Segment Start: Task data
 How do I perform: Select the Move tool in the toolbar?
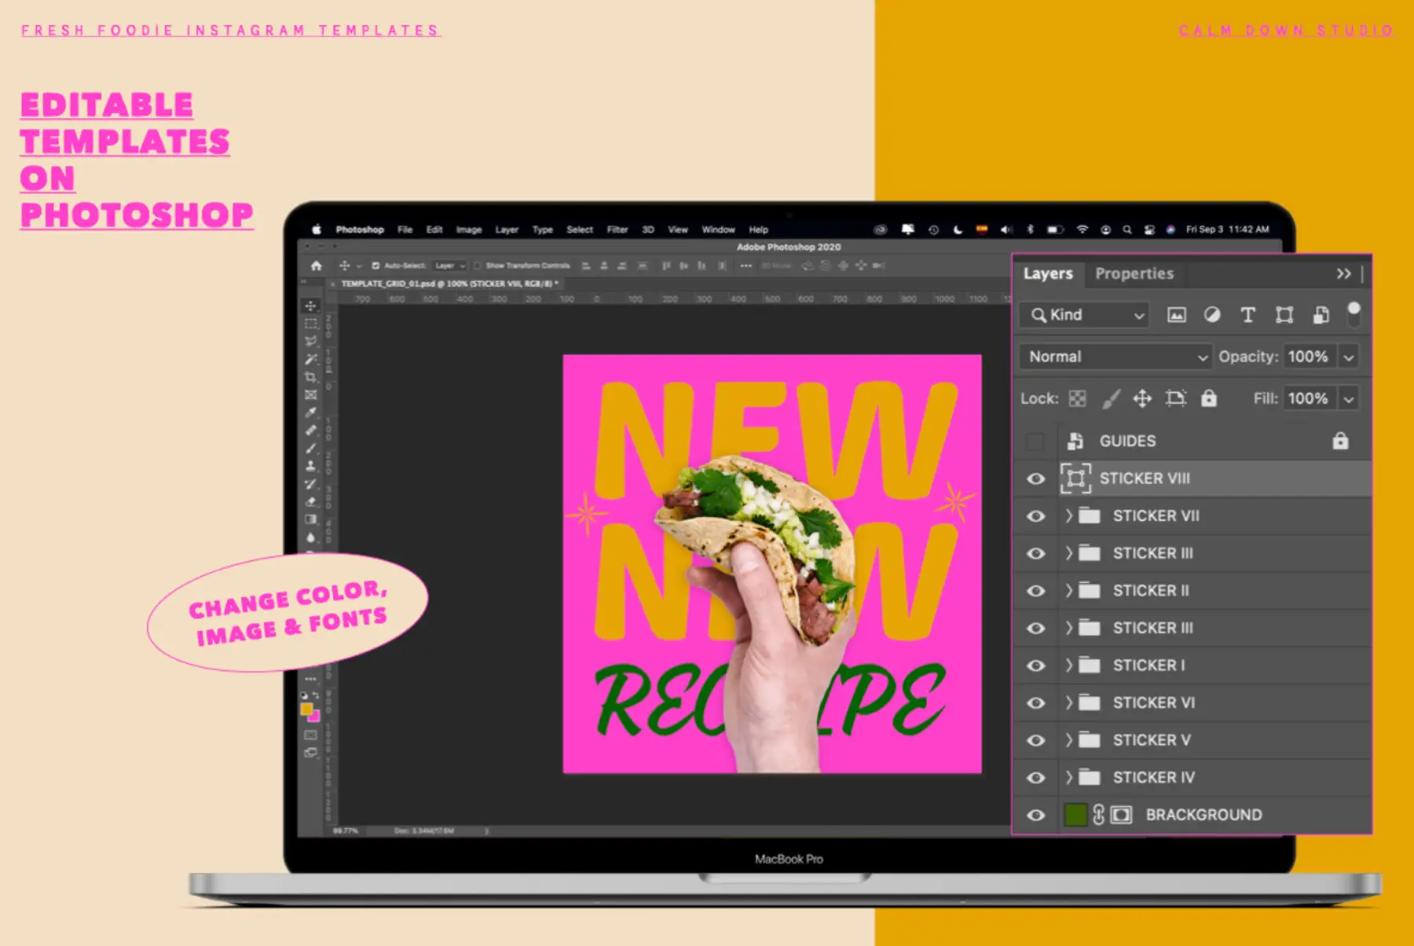tap(312, 306)
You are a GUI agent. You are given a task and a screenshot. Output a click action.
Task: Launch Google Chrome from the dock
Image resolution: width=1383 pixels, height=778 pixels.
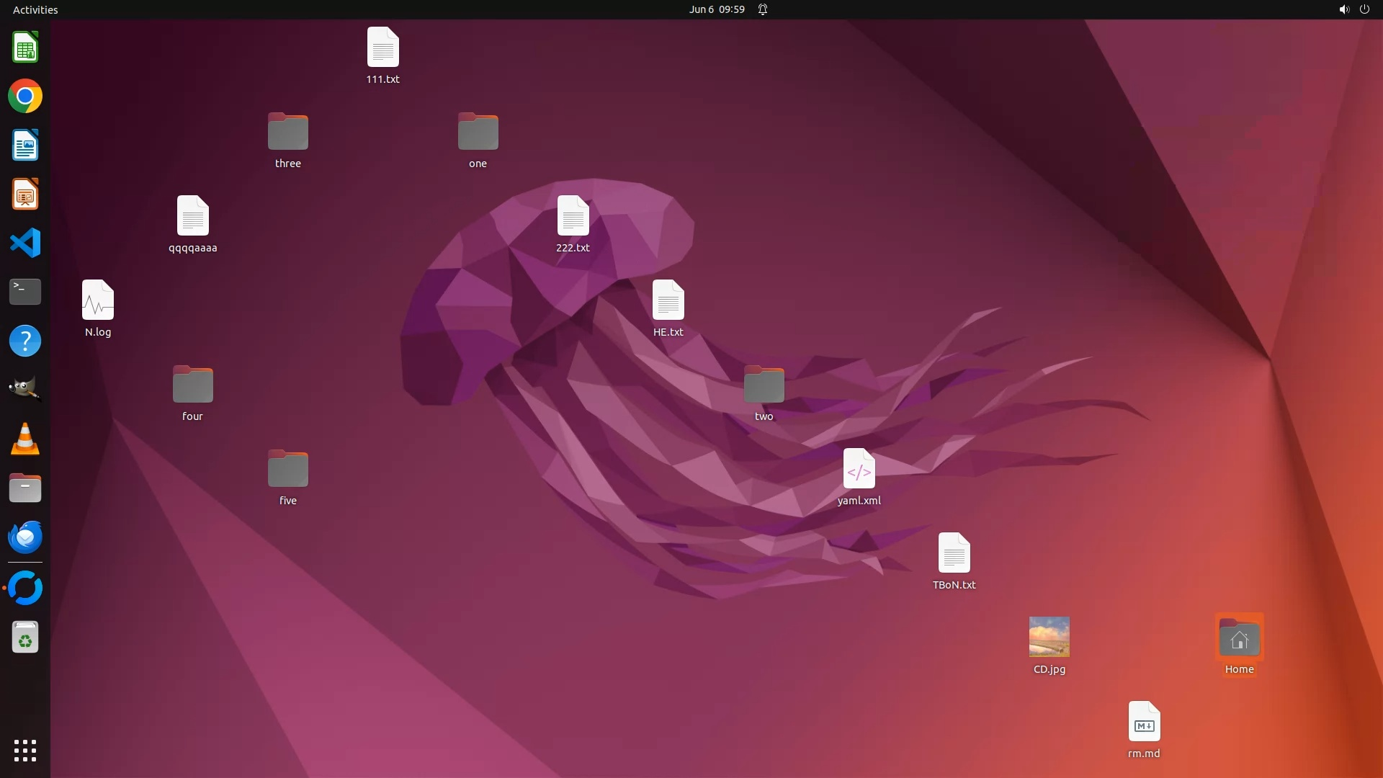[25, 97]
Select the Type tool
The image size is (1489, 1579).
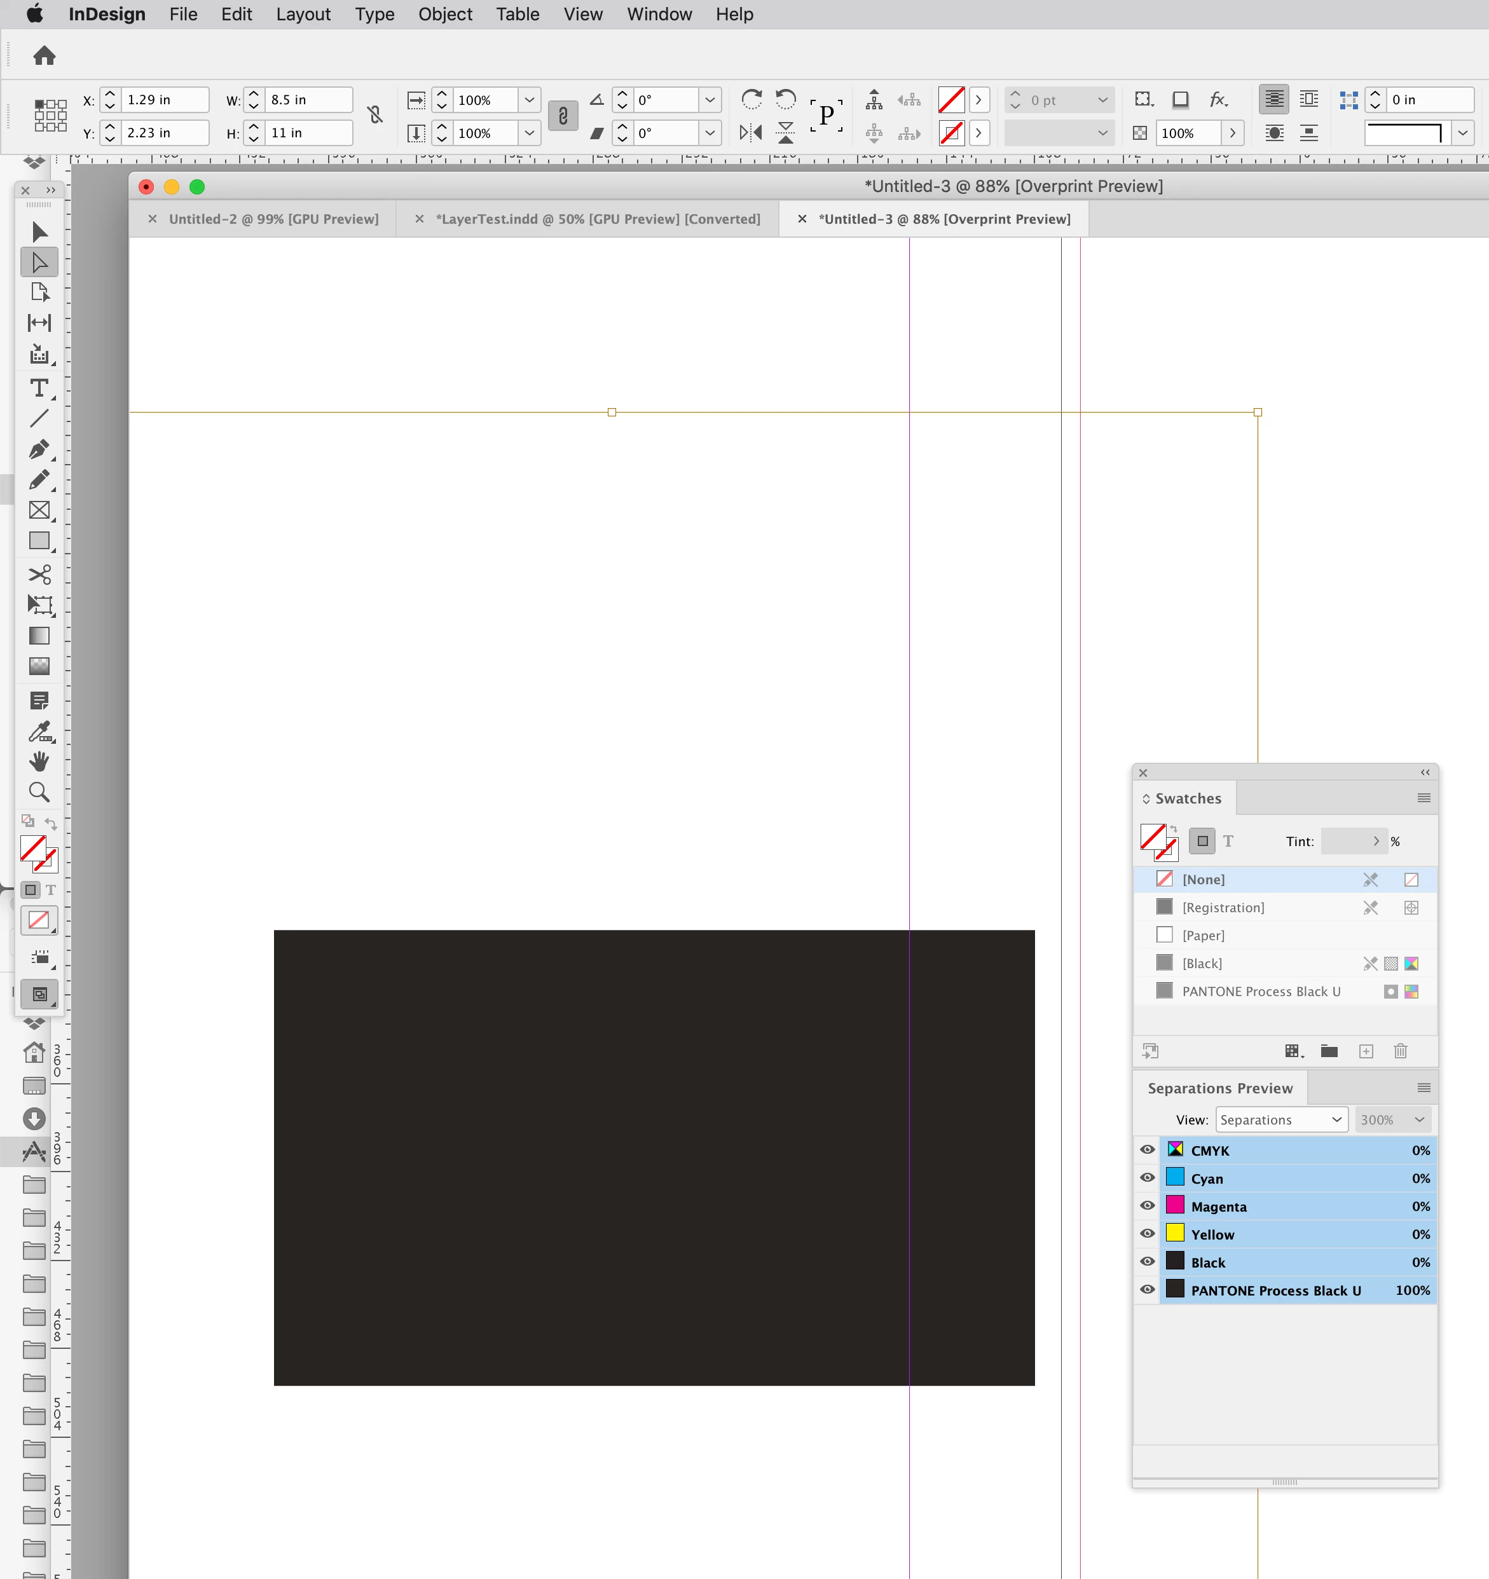[x=38, y=388]
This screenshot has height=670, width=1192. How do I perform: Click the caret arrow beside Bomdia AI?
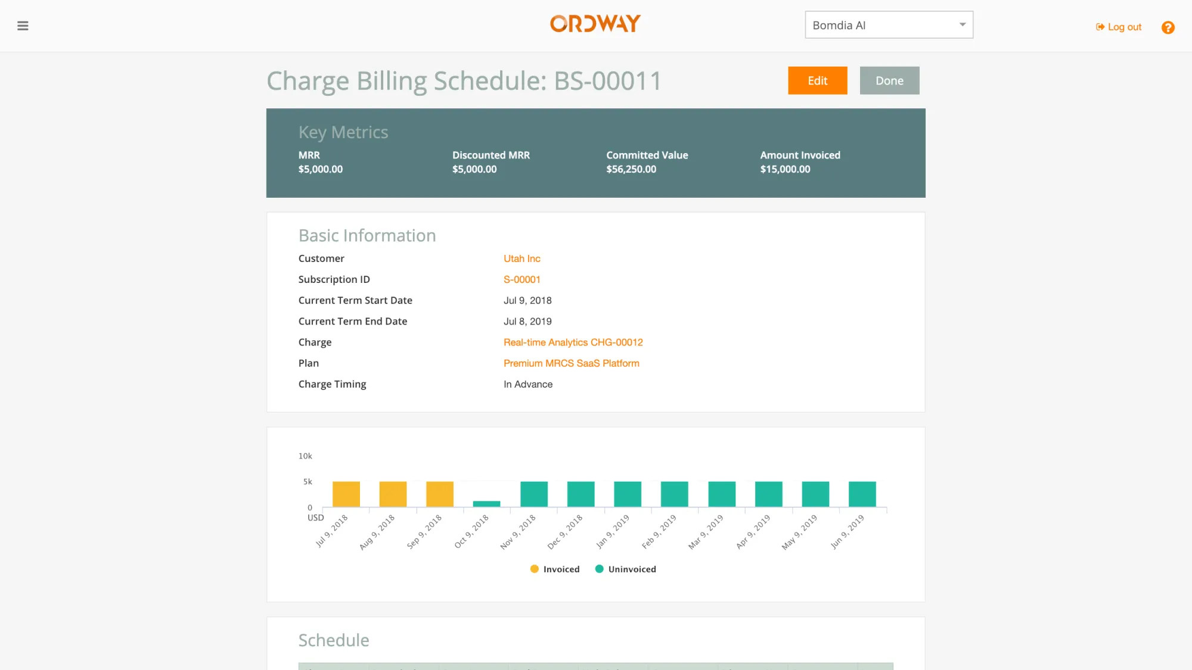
Segment End: Task data
» Task prompt:
Each record should be quoted exactly, with the images omitted.

» Output for this exercise:
 How do I perform: Select the Move tool in the toolbar?
tap(312, 306)
You are a GUI agent. You are given a task and a screenshot. Output a click action.
Task: Launch Google Chrome from the dock
Image resolution: width=1383 pixels, height=778 pixels.
[25, 97]
Select the Type tool
The image size is (1489, 1579).
[x=38, y=388]
This screenshot has height=670, width=1192. How do I perform: Click the caret arrow beside Bomdia AI?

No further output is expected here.